IM-90 INTRODUCING NEW MEDICAL REVIEW TEAM PACKET (IM-61MRT), UPDATING DISABILITY DETERMINATION FORMS, AND OBSOLETING THE MO HEALTHNET AGED, BLIND, AND DISABLED APPLICATION APPENDICES

Department of Social Services
Family Support Division
PO Box 2320
Jefferson City, Missouri

TO:  ALL FAMILY SUPPORT OFFICES

FROM:  KIM EVANS, DIRECTOR

SUBJECT:  INTRODUCING NEW MEDICAL REVIEW TEAM PACKET (IM-61MRT), UPDATING DISABILITY DETERMINATION FORMS, AND OBSOLETING THE MO HEALTHNET AGED, BLIND, AND DISABLED APPLICATION APPENDICES

FORM REVISION #
IM-61MRT
IM-61B
IM-61D

 

DISCUSSION:

Introducing IM-61MRT

A new forms packet has been created for MO HealthNet for the Aged, Blind, and Disabled (MHABD) disability determinations. The Medical Review Team Packet to Determine Disability (IM-61MRT) contains many of the forms that are necessary for Family Support Division staff to request medical records, schedule evaluations, and make a disability determination during the Medical Review Team (MRT) process.

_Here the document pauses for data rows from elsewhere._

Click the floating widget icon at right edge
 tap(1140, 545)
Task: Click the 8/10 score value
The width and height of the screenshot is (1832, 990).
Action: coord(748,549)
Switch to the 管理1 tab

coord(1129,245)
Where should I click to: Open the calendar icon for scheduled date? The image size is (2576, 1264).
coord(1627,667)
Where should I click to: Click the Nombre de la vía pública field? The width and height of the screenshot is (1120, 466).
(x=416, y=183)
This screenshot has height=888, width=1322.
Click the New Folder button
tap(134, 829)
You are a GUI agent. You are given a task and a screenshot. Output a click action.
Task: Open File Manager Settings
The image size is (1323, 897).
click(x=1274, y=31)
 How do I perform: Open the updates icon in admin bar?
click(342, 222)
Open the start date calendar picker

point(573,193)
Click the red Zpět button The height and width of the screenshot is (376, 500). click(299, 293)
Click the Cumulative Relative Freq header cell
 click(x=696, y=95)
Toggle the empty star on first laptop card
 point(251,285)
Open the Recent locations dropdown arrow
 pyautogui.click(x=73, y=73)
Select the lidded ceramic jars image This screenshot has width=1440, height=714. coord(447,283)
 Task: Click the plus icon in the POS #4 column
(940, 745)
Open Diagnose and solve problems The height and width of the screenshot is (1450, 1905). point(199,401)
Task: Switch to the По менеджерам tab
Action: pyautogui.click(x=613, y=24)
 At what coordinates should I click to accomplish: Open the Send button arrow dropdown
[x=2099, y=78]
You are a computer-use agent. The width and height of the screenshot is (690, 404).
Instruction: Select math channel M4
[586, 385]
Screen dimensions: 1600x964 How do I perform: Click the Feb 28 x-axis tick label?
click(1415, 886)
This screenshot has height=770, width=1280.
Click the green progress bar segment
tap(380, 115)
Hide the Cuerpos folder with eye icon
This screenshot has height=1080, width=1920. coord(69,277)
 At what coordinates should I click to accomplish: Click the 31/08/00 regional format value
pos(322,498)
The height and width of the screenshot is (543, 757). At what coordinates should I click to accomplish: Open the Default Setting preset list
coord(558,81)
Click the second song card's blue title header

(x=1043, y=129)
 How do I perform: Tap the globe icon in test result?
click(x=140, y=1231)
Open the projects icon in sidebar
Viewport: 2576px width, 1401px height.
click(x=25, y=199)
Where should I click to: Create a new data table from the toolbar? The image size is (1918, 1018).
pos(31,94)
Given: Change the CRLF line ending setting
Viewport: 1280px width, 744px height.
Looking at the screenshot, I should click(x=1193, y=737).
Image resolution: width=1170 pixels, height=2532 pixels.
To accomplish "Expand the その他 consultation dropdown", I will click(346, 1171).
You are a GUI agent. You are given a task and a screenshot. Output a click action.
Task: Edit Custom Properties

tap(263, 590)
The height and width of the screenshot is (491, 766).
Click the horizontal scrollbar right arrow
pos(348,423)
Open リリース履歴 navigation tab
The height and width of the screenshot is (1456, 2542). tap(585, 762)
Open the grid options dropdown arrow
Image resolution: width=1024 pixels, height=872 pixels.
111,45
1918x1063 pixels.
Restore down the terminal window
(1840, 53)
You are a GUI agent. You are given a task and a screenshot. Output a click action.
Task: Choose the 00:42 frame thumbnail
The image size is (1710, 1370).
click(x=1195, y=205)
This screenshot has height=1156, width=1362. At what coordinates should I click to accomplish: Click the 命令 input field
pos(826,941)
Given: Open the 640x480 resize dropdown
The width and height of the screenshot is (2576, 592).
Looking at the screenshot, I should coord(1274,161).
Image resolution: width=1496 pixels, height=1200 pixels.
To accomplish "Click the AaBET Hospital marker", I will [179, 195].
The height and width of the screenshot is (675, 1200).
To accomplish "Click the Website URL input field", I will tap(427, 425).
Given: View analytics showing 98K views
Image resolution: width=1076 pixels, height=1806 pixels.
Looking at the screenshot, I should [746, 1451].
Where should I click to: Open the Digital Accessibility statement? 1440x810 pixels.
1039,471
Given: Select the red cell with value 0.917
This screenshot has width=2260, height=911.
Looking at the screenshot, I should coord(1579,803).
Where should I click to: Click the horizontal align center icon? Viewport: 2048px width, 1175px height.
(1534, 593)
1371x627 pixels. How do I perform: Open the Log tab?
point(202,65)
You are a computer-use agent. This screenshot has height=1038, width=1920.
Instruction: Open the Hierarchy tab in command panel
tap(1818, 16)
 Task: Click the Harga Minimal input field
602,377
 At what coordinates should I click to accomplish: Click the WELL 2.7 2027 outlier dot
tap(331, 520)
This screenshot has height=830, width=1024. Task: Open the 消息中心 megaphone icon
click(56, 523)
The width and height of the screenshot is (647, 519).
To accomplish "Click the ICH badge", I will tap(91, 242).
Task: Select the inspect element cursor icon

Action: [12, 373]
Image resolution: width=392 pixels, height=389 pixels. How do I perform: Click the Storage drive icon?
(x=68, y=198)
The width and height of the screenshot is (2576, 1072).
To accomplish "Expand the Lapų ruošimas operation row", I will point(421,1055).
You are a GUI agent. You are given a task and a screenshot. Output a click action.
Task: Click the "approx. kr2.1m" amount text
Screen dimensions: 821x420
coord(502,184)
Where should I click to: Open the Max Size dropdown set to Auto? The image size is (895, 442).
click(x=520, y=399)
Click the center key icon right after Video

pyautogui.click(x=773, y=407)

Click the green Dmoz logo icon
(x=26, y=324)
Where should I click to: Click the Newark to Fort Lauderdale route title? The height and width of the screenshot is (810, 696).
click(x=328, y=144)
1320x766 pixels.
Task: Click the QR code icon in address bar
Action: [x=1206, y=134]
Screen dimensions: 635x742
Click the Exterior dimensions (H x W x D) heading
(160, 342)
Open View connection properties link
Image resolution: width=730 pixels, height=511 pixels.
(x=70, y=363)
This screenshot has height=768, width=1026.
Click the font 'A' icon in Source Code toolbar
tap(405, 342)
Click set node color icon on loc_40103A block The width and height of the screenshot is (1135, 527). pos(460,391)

The IM-61MRT packet includes:

  • Disability History (IM-61B)
  • Work History (IM-61C)
  • Provider History (IM-61D)
  • Authorization for Disclosure of Consumer Medical/Health Information (MO 650-2616)

Updating Disability Determination Forms

Two of the forms used during the MRT process were updated for clarity and to improve the disability determination process.

The IM-61B has been renamed Disability History (previously Disability Questionnaire) for consistency with other forms used for disability determinations.

The IM-61D has been renamed Provider History (previously Hospitals, Medical Facilities and Physicians Seen within the Past Year). The form requests information for any medical providers the participant has seen in the last five (5) years. This change is to gather a more thorough medical history for the MRT process.

Obsolete MHABD Application Appendices

The MHABD application appendices are now obsolete. Any unused forms in offices should be destroyed.

The forms that were included in the appendices can be accessed individually in the Department of Social Services (DSS) Manuals Forms Manual:

  • Disability History (IM-61B)
  • Work History (IM-61C)
  • Provider History (IM-61D)
  • Authorization for Disclosure of Consumer Medical/Health Information (MO 650-2616)
  • Declaration and Assessment of Assets (IM-78)
  • Appointing an Authorized Representative (IM-6AR)
  • Authorization for Release of Medical/Health Information Nursing facilities, In-Home Nursing Care Providers, and Other Providers of Medical Services (IM-6NF)

 

NECESSARY ACTION:

  • Review this memorandum with appropriate staff.